Friday, July 06, 2018

The Cost of Pork

Amputations, fractured fingers, second-degree burns and head trauma are just some of the serious injuries suffered by US meat plant workers every week.

US meat workers are already three times more likely to suffer serious injury than the average American worker, and pork and beef workers nearly seven times more likely to suffer repetitive strain injuries. And some fear that plans to remove speed restrictions on pig processing lines – currently being debated by the government – will only make the work more difficult.

“Every co-worker I know has been injured at some point,” plant worker Eric Fuerstenberg told the USDA as they examined the case for implementing reforms that would include speeding up the line. “I can attest that the line speeds are already too fast to keep up with. Please, I am asking you not to increase them any more.”

Records compiled by the Occupational Safety and Health Administration (OSHA) reveal that, on average, there are at least 17 “severe” incidents a month in US meat plants. These injuries are classified as those involving “hospitalisations, amputations or loss of an eye”.

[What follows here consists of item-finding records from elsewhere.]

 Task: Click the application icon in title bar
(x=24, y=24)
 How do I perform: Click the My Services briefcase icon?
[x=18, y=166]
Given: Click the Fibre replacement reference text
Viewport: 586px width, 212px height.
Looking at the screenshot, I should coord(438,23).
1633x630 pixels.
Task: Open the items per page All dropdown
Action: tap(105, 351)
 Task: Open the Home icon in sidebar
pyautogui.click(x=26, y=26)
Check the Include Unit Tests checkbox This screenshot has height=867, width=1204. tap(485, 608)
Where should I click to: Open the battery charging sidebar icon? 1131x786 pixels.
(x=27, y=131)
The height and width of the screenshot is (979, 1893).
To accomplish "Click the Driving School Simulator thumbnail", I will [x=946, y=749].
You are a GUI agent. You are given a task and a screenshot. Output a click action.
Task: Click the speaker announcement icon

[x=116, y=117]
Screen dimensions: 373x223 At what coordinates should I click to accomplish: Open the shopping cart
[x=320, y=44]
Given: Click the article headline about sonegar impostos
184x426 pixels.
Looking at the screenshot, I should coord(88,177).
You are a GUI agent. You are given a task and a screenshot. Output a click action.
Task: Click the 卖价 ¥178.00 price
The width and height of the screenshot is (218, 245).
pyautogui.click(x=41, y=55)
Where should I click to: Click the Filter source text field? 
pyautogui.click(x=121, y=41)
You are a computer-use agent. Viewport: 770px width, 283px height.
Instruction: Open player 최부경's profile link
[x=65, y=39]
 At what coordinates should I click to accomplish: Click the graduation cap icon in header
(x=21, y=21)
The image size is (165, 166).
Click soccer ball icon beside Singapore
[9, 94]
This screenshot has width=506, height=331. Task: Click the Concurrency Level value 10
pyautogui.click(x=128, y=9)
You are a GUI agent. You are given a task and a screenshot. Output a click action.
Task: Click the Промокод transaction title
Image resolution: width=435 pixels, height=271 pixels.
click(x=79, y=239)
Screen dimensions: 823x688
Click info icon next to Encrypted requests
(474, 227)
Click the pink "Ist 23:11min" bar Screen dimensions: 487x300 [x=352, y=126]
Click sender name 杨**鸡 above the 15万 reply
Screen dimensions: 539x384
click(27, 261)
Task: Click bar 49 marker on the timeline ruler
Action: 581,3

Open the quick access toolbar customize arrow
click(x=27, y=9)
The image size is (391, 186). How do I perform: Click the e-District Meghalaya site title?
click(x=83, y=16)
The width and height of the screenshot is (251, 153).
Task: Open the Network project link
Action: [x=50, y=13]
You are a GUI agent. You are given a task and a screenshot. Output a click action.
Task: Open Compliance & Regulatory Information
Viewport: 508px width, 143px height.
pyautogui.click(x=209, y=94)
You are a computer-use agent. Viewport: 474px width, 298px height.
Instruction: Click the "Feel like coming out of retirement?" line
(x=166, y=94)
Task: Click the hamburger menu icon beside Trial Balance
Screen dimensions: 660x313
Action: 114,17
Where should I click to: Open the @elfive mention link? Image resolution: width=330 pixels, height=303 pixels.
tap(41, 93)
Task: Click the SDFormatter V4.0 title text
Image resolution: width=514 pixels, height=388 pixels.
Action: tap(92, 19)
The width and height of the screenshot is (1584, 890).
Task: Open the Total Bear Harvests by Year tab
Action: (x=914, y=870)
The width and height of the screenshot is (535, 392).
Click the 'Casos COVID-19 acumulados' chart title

Amputations happen on average twice a week, according to the data. There were 270 incidents in a 31-month period spanning 2015 to 2017, according to the OSHA figures. Most of the incidents involved the amputation of fingers or fingertips, but there were recordings of lost hands, arms or toes. During the period there were a total of 550 serious injuries which cover 22 of the 50 states so the true total for the USA would be substantially higher.
Recorded injuries include:
  • An employee’s left arm had to be surgically amputated at the shoulder after it was pulled into the cubing machine during sanitation
  • A worker was reaching down to pick up a box to clear a jam when his jacket became caught in a roller. As he tried to pull it out, his hand got pulled in as well. His hand and lower arm were crushed
  • While an employee was attempting to remove the ribs from the spine of a cattle rib set, his hand made contact with a running vertical band saw and two of his fingers were amputated
  • An employee working on a sanitation crew pushed the stop button after removing parts from the upper portion of a machine. The employee then placed his foot into a horizontal grinder while climbing down from the machine, causing all five toes on his right foot to be amputated
  • A worker was clearing the hydrolyzer when back pressure caused hot feathers to discharge on to him. As he moved out of the way, he fell six feet, breaking a bone over his left eye and suffering first- and second-degree burns to the hands, arms, face and neck.
  • Chronic ailments are an even bigger issue, leaving many workers permanently disabled, and leading to losses and costs, both individually and publicly. According to one published study, carpal tunnel syndrome costs more than $2bn annually in medical treatment costs alone, for workers in all US industries.
  • Amanda Hitt, from the Food Integrity Campaign, said: “Increased line speeds pose a real threat to workers. In addition to heinous injuries resulting from speed such as amputations and physical injury, workers are also at risk from injuries resulting from repeated motions. A pork plant worker may make … hard-cutting knife motions while working on a line. This repetition puts the worker at risk of debilitating musculoskeletal problems.”
  • The New Swine Slaughter Inspection System (NSIS) will re-allocate some of the line inspection duties, and remove speed caps from the processing lines. USDA estimates that it could potentially save the agency more than $6m (£4.5m) a year.
    But the plans will lead to more injuries, believe unions and workers. “When it’s production at all costs, people are going to get hurt,” said Mark Lauritsen, head of the meatpacking division for United Food and Commercial Workers (the main union for meat plant worker in the US). “There’s really no need for this, taking the caps off the line speed – there’s plenty of capacity to kill plenty of pigs … but they’re just getting greedy about it.”
  • “I am strongly opposed to any provision that would allow employers to increase the number of forceful repetitions workers are required to perform,” David Michaels, the former top OSHA administrator under President Obama, wrote in response to the plans. “The proposed rule allows employers to increase the line speed without adding additional workers. This will, without doubt, increase worker injuries and illnesses.”